Here’s a question that has been nagging me: has Christianity being playing a role in the erosion of liberal democratic values that we’ve been witnessing across many western democracies?

In the last few months I’ve been prepping for a short studies series at my church on “Christianity in the Public Square”.  I took the opportunity to brush up on “political theology”.

Political theology is the (relatively) new discipline of theology that treats the (relatively) old question of the relationship of the church and the public sphere – i.e. the state, civil society, and broadly the entire socio-political realm.  It’s very popular in today’s academy.

I somehow knew that I wasn’t much going to like what I started to uncover in this literature.

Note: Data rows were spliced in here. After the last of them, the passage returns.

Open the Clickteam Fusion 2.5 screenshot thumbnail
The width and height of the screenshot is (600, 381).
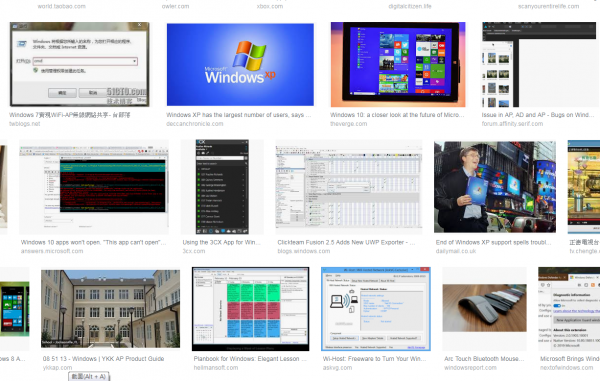(349, 187)
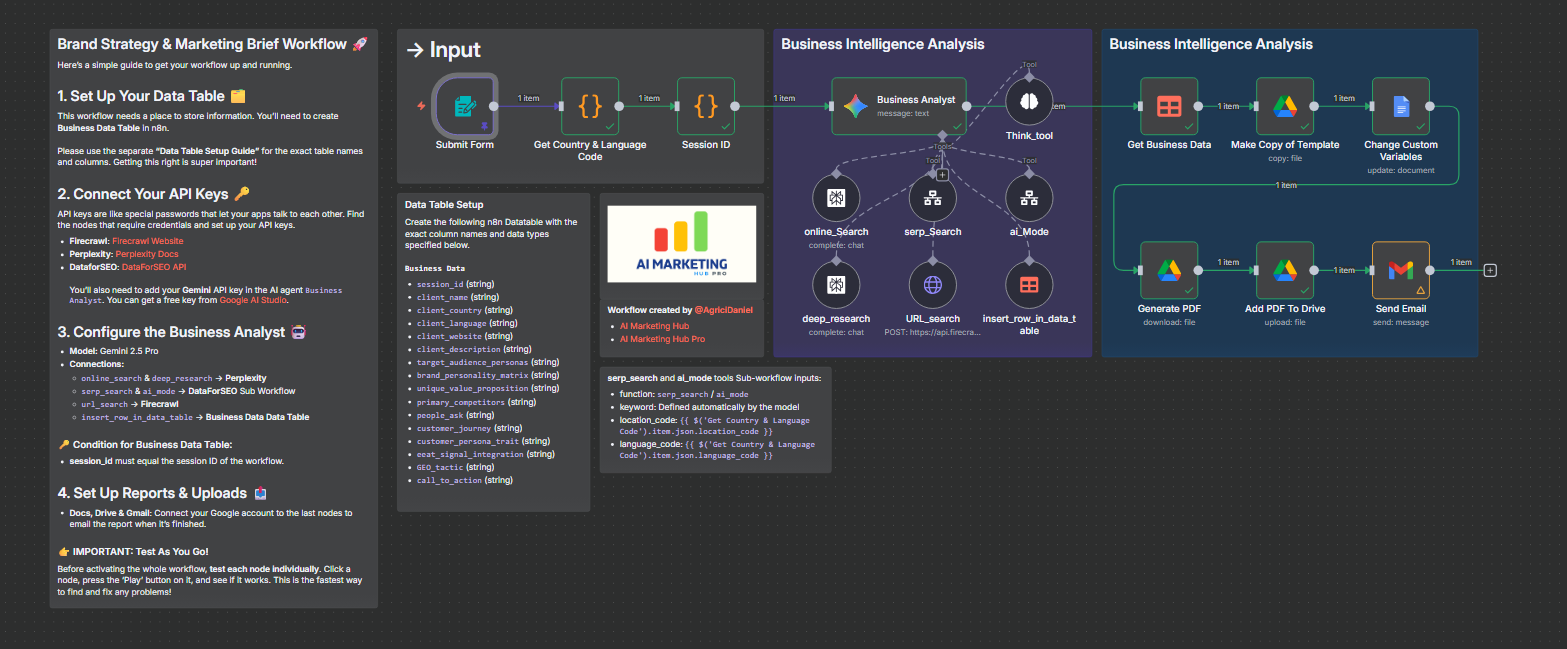Select the Submit Form trigger node

click(464, 105)
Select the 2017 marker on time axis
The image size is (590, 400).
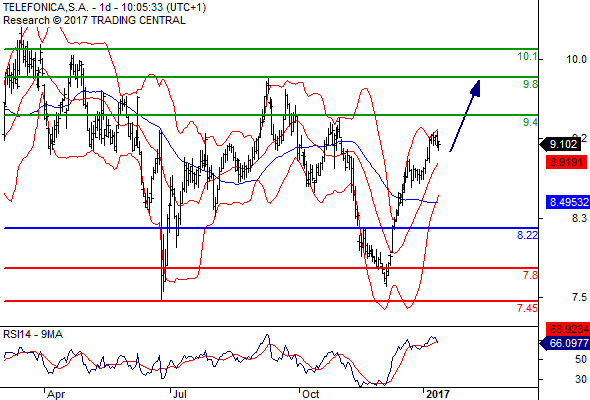pyautogui.click(x=438, y=394)
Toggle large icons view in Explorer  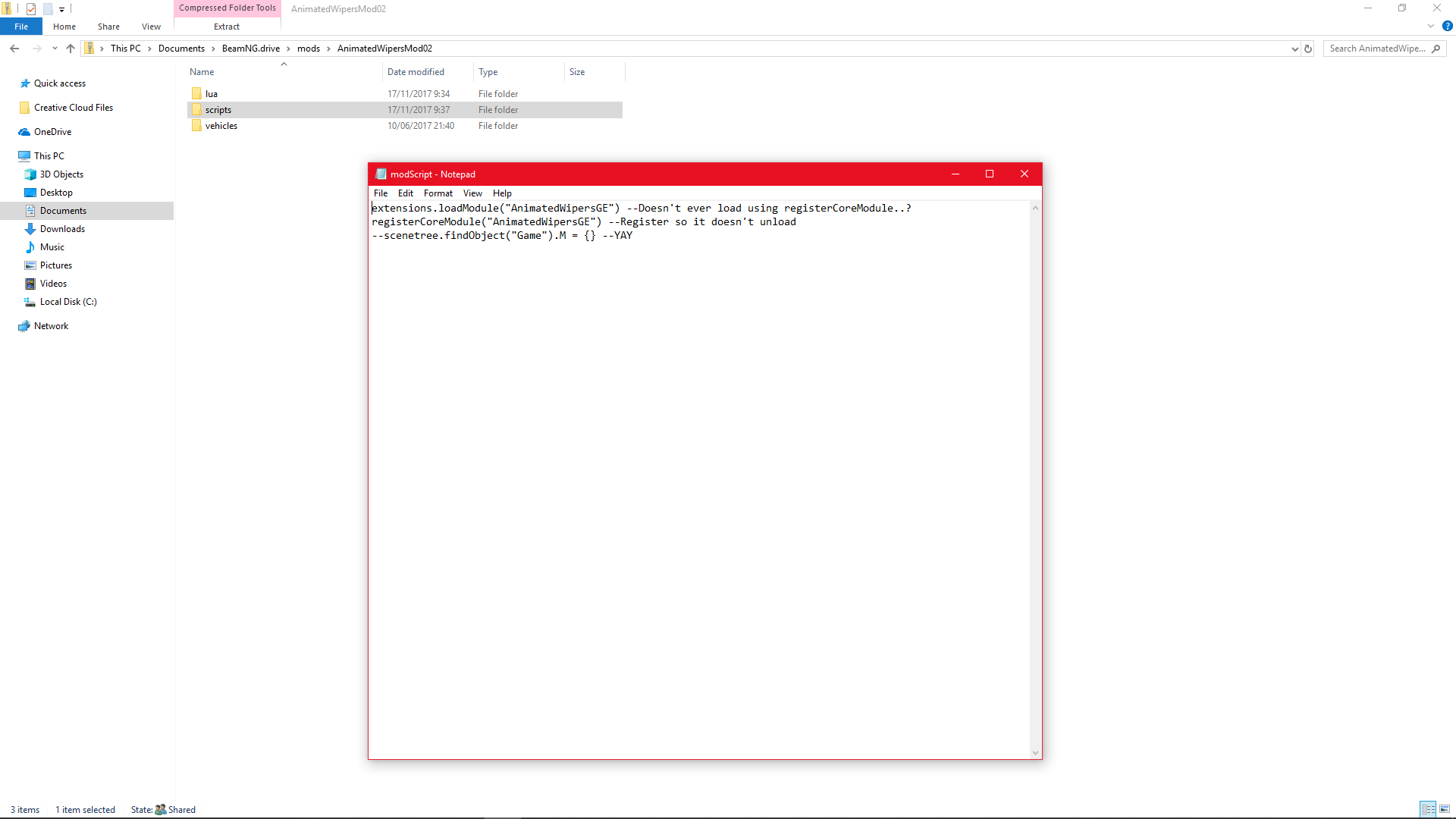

Sure enough, I’ve discovered that there is plenty of fodder here for anti-democratic and anti-liberal thinking – and not simply in obscure or radical corners. Right in the mainstream there are voices that are uncomfortable with some of the central pillars of modernity: freedom of conscience, freedom of religion (and freedom FROM religion, very important), freedom of expression – even freedom of political choice, freedom of self-determination, and human rights.  There are counter-voices offering robust support for democratic and liberal values, but they often seem to be out-shouted by their opposition.

So is Christianity playing more of a role in our current neo-conservative political backlash than we might like to admit?  If so, what can we do about it?

Over the next little while I’m going to start walking through some of this literature by posting reviews of prominent works and figures. I’m going to work two angles in particular:

1) What are the theological roots of some of the anti-liberal attitudes?  As always, my key critique is not simply about this or that political position: it’s about the “deep theology” that underlies the surface dynamics. What are the fundamental assumptions that lead Christian thinkers to certain positions? Is there a viable neo-Lutheran alternative?

2) How can we retain the good stuff of the pre-modern Christian tradition without the bad? A wave of neo-conservativism and neo-traditionalism has swept over most denominations – Lutherans included – in the last few decades.  As long as it’s been focused on things like ancient liturgy, patristic scriptural exegesis, virtue ethics, iconography, monastic spirituality, etc., it’s been pretty harmless. But what happens when we start to dabble in the political side of the ancient synthesis?  What happens when its political implications or logic begin to get worked out? Has this been feeding into the illiberal political trends we’ve been witnessing?  How can we can retain the good side of the pre-modern stuff without the bad? This is a very interesting question for me academically, since my area of expertise is exactly pre-modern systems of Christian polity and law.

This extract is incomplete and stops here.